■ **LAVORO RICHIESTO**:
Risponda alle domande seguenti in base al testo sulle armi ai ribelli siriani.
(a) Di quale nazionalità sono i fucili AUG Steyr?
(b) A quale Paese sono state vendute le migliaia di granate svizzere giunte ai ribelli siriani?
(c) Quale acronimo designa un sistema missilistico antiaereo a corto raggio trasportabile a spalla?

■ **TESTO DI RIFERIMENTO**:
========

I "Ribelli" e le "tecnologiche" armi sotto banco
Alcuni potrebbero obiettare che gli insorti ricevono ben scarsi armamenti dall’Occidente. Tuttavia, su decine di fotogrammi che ci arrivano dal fronte siriano, è possibile riconoscere, branditi dai ribelli, fucili di precisione M24 statunitensi, lancia-razzi RPG russi in dotazione all’ex esercito libico introdotti via mare dalla NATO, fucili AUG Steyr austriaci, MANPADS statunitensi (MANPADS è l’acronimo di Man-portable air-defense systems ed indica un sistema missilistico antiaereo a corto raggio trasportabile a spalla) inviati dal Qatar e dall’Arabia Saudita e consegnati proditoriamente dall’esercito turco. (Fonte : Reuters, 31 luglio 2012). La stampa svizzera informa che migliaia di granate svizzere vendute agli Emirati Arabi Uniti sono pervenute nelle mani dei ribelli siriani dopo essere state offerte ai militari della Giordania. (RTS Info, 21 settembre 2012). Non occorre essere grandi esperti per capire come gli Stati Uniti siano presenti in tutto questo, ma in modo molto discreto, così come si sono comportati durante la guerra di Libia.

========

■ **DATI REGISTRATI**:
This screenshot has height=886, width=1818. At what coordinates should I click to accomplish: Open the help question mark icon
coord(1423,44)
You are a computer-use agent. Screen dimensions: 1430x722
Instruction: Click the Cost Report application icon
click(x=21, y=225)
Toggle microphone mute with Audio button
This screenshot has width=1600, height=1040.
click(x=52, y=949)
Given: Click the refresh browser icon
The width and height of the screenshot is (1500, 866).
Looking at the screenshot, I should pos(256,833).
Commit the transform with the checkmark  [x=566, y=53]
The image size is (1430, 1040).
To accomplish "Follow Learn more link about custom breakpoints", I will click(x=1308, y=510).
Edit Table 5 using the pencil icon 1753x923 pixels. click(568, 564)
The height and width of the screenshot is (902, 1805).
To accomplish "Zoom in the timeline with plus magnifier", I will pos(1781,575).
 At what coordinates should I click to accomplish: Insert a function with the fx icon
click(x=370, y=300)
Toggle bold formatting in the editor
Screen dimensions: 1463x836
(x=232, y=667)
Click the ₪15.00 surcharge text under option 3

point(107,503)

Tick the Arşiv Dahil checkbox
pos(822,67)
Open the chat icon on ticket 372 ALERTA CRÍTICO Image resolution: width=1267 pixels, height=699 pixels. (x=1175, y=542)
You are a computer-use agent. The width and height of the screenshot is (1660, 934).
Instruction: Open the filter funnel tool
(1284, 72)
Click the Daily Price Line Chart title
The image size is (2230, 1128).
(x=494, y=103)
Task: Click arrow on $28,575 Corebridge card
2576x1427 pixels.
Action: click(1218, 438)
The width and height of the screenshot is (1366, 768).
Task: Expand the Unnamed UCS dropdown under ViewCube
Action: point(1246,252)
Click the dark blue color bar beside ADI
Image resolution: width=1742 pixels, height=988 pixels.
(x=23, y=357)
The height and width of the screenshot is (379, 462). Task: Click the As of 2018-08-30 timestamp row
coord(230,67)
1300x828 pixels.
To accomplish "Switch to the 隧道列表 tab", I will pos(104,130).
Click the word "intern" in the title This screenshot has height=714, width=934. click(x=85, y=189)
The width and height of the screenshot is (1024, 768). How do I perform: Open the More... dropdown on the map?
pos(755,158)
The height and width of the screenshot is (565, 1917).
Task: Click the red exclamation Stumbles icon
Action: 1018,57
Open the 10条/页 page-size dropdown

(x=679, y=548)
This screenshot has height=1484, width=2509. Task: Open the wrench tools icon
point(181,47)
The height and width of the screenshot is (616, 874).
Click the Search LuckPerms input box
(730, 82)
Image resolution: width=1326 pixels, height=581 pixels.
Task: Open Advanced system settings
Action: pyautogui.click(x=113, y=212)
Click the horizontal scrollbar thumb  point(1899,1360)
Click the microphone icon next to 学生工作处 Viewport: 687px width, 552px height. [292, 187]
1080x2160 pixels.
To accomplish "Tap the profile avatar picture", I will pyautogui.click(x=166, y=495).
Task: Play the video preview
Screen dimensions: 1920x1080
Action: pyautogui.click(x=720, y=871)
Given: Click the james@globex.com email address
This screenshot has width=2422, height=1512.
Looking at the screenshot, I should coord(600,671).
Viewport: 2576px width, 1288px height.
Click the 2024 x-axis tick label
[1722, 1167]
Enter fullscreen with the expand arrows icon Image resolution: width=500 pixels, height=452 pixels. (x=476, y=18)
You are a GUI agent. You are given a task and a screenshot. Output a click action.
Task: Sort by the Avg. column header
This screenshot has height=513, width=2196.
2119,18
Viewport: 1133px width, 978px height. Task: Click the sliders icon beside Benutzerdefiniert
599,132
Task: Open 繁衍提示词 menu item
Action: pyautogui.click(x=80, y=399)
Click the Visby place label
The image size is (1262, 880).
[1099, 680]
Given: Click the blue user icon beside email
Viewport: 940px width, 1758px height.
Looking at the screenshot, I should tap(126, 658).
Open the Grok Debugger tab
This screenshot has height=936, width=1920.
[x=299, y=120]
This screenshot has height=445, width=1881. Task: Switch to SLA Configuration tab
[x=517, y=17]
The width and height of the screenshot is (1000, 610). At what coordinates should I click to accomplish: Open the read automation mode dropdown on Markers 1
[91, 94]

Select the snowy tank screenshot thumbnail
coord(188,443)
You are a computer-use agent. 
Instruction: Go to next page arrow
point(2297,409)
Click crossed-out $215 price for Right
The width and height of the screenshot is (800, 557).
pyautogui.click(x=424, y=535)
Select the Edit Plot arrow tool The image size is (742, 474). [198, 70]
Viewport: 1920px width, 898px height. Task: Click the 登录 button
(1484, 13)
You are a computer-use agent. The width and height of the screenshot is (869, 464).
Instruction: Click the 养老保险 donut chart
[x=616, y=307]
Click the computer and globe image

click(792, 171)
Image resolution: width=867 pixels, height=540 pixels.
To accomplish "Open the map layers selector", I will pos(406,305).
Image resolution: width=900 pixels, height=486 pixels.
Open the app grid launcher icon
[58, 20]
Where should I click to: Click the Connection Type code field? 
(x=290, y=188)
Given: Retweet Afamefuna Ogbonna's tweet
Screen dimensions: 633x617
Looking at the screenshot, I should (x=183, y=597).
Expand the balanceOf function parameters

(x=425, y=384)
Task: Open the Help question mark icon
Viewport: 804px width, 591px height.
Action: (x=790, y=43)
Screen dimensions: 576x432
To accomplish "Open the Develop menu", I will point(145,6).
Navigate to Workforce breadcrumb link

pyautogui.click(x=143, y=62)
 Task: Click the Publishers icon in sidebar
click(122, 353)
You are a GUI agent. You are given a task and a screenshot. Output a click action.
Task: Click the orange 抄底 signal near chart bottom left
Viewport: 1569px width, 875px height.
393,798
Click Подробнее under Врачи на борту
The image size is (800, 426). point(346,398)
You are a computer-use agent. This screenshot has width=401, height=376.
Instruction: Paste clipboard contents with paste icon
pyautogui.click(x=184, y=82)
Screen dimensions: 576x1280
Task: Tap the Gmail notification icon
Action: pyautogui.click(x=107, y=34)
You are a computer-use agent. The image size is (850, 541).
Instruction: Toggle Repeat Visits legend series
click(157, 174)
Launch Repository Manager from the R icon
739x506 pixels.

========

■ **SOLUZIONE DELL'ESERCIZIO**:
(a) Austriaca.
(b) Agli Emirati Arabi Uniti.
(c) MANPADS (Man-portable air-defense systems).